As a YO I would be absolutely livid if anyone disciplined my dogs though.

My dogs are watch dogs, they do a job, that's what they are here for, they aren't pat dogs, they _*guard*_ my property and that means telling me whenever someone comes down the laneway. They bark, but they wouldn't dream of jumping at a vehicle unless there was a dog barking at them from within, if a car gets scratched because of that, well, sorry,but tough, rules are _*NO*_ visiting dogs, _at all_, even in vehicles.

However, as Guard dogs, I take responsibility for them and accept that most people find them intimidating, that is the intention, they are not permitted to run loose during the obvious hours when an Owner might be expected to visit their horse, and at any other time between 8pm to 7am, they are only out of their yard if one of us is also outside. 

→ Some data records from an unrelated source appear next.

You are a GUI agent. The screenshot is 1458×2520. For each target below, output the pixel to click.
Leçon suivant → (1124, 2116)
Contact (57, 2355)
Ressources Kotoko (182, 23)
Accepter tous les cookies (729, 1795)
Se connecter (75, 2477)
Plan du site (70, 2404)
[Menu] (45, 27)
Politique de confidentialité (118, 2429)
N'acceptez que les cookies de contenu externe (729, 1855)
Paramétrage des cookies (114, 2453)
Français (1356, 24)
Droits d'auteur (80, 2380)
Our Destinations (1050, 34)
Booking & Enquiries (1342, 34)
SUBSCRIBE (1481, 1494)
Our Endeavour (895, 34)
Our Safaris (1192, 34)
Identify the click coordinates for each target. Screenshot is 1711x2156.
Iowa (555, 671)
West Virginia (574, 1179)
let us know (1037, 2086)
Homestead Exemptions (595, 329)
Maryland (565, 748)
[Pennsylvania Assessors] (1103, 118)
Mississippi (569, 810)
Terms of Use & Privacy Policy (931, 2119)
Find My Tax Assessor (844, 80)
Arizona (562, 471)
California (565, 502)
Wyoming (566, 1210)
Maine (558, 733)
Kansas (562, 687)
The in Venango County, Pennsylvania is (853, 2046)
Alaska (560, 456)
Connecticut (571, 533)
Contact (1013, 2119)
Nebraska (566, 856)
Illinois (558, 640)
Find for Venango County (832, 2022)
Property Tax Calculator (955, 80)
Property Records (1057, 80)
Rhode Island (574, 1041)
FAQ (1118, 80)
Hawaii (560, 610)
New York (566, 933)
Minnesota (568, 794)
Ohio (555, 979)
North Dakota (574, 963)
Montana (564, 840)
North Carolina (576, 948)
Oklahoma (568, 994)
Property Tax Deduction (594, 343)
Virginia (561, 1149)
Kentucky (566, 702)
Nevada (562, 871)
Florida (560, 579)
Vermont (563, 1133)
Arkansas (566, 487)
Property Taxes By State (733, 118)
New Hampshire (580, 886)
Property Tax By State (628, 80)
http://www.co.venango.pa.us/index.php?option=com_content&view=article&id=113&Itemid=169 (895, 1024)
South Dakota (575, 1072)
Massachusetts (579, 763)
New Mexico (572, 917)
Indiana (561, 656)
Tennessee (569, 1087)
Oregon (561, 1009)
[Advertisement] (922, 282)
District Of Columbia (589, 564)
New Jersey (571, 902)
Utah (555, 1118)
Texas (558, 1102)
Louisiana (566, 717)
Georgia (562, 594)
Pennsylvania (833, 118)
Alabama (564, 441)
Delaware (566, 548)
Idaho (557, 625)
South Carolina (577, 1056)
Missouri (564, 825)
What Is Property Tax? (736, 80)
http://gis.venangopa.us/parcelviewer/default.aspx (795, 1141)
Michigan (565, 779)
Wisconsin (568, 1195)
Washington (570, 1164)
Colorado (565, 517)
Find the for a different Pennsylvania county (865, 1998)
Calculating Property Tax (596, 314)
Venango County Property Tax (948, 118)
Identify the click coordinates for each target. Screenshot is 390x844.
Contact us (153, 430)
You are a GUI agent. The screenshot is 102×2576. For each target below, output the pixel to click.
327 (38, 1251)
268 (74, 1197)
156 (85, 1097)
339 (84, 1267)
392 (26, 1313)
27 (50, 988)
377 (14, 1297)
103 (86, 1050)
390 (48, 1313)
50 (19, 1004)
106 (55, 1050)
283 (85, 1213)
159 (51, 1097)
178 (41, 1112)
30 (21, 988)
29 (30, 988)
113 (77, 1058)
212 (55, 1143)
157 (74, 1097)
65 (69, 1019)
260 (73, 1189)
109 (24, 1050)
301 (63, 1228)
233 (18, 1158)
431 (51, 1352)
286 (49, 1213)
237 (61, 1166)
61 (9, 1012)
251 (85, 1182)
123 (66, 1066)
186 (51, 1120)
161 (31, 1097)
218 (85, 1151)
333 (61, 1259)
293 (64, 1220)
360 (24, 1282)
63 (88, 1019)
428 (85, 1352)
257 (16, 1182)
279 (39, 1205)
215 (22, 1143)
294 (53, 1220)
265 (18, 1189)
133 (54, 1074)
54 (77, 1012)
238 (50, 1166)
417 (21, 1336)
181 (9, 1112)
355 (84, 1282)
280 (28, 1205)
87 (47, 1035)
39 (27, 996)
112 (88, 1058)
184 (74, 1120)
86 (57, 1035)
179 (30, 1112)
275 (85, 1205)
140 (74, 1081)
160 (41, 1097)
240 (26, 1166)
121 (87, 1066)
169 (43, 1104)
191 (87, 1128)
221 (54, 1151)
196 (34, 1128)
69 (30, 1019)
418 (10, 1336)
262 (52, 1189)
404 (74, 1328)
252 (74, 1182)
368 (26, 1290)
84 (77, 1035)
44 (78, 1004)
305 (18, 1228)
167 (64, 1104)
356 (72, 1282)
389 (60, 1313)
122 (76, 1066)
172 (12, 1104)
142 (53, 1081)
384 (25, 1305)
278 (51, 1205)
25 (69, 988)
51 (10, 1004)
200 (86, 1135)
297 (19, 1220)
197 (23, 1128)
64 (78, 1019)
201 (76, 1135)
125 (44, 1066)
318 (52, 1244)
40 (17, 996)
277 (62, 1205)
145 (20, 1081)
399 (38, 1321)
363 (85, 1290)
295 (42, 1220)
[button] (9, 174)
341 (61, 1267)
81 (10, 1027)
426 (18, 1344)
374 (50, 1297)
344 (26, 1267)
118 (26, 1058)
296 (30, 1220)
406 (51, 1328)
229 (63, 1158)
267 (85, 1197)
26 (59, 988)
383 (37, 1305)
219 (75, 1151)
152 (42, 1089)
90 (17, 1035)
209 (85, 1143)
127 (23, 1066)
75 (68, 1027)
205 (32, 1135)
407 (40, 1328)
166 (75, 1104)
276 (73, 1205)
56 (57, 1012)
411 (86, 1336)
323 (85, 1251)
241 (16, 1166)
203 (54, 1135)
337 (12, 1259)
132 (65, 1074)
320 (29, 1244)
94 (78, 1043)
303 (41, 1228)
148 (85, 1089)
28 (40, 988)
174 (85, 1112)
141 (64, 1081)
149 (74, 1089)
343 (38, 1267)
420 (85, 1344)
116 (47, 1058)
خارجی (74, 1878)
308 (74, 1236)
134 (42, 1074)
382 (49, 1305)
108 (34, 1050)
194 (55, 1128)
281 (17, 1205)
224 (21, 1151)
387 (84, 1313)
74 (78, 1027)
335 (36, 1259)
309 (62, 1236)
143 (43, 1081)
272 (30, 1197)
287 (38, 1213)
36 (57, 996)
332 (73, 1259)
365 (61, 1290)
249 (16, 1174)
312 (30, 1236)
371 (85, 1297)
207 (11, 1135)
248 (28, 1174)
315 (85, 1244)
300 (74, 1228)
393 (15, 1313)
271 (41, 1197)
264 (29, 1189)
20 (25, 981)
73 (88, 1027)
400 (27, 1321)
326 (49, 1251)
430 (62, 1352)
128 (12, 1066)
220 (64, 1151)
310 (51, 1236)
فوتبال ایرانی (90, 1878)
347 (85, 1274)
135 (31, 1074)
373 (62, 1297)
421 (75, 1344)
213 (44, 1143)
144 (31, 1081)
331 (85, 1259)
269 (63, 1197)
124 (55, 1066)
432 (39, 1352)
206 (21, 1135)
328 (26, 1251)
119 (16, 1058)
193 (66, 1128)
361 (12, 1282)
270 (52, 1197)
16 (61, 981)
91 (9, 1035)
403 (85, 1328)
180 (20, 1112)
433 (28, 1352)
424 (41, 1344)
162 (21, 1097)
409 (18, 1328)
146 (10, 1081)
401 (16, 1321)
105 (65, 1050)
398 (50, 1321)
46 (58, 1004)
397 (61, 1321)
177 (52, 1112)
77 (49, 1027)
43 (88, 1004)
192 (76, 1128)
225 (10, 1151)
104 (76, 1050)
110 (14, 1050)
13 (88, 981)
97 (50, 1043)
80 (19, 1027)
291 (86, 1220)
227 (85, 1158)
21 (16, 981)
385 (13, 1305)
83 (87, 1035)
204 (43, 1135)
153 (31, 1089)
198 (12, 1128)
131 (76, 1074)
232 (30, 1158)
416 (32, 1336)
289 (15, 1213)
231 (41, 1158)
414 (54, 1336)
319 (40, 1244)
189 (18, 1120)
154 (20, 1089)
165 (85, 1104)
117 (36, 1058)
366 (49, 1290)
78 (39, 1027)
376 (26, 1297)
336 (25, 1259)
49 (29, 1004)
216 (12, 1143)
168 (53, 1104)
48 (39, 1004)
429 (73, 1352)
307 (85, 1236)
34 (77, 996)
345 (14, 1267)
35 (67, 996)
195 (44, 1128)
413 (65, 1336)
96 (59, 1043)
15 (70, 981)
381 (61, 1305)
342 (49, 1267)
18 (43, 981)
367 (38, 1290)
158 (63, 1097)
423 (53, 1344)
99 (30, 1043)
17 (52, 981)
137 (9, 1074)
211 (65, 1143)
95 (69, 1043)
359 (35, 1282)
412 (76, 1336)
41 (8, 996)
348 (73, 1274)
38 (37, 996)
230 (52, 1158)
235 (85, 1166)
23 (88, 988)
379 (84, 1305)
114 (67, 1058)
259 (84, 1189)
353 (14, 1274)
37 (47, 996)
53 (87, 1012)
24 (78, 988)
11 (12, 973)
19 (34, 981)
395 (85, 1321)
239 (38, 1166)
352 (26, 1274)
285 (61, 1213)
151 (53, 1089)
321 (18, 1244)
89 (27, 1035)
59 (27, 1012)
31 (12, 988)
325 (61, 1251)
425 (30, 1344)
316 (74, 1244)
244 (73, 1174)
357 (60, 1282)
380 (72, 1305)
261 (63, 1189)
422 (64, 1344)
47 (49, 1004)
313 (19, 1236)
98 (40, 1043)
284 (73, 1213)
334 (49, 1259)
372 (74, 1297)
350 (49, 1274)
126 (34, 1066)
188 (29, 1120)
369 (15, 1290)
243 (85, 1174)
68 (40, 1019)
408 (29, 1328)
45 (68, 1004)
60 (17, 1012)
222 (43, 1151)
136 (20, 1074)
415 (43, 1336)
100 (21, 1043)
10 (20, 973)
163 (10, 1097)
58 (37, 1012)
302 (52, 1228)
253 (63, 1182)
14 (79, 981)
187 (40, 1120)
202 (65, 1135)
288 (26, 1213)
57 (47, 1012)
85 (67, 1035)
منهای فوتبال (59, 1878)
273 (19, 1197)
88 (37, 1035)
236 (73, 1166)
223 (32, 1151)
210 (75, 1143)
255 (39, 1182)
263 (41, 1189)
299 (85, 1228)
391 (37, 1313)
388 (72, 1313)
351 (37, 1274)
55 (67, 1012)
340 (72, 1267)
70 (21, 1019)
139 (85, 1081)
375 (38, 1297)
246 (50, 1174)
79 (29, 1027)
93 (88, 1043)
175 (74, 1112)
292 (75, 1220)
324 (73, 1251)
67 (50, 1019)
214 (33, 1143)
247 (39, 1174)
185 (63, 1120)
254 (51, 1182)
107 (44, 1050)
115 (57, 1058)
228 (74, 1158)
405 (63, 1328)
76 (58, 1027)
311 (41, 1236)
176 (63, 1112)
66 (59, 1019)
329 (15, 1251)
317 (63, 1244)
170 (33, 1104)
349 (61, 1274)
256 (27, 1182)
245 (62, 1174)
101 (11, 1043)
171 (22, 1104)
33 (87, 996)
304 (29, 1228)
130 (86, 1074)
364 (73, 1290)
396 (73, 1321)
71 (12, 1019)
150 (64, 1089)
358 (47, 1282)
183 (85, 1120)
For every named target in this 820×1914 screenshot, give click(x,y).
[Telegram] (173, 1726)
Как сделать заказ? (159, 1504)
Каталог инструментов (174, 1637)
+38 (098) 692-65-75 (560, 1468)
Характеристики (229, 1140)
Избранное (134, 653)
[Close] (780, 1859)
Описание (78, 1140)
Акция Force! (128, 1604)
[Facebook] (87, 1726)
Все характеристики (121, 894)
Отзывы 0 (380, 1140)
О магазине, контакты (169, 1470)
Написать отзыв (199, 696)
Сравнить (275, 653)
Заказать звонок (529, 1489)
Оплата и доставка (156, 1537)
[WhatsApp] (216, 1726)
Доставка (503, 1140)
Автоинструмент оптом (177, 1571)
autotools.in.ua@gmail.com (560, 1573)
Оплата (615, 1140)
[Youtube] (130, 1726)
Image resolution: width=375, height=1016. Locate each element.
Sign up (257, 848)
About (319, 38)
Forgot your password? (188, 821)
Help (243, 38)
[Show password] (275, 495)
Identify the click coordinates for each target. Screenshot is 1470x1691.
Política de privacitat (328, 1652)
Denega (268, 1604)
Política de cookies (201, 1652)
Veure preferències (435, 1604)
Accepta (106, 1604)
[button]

On the other hand, as an Owner, I wouldn't be impressed at all at a dog jumping up at my car, but I would just see it as part and parcel of parking on a public yard where I *knew* yard dogs were free to do as they pleased. 

I think, if I was excessively bothered I would have a word with the YO and ask if there was any specific command she would like me to use to get the dog to back off. 

No way would I ever consider asking for money for repairs, that would probably come under the yard disclaimer in the contract, I know it does in mine! 

"Stables take, or accept, no responsibility for damage, accident, injury (blah, blah, blah) to Owners, visitors or property....."


----------



## 3~2~1 (18 January 2011)

Thanks again for replies, there is no livery contract, it is merely a small(ish) ex farm - it just has a few units on which are rented out to various businesses and then the four stables over in one corner, and the YO's mobile home, I know its a tricky situation and i'm not a "car loving worshiper" my car really is one of the most unimportant things to me BUT I am not made of money and work hard for what i save up for and that's why it does bother me, and to answer the person who said I should buy an old banger, well to be honest I can't afford to tax/mot/insure 2 cars just so I can keep one for best and one for the yard, and the one I do have is what I need for the yard/towing trailer/collecting hay/feed etc, and is also used to ferry me back and forth to the school/work etc.

Think I will have another word with YO tomorrow and see where I go from there, hopefully she will be a little more interested this time I mention it.


----------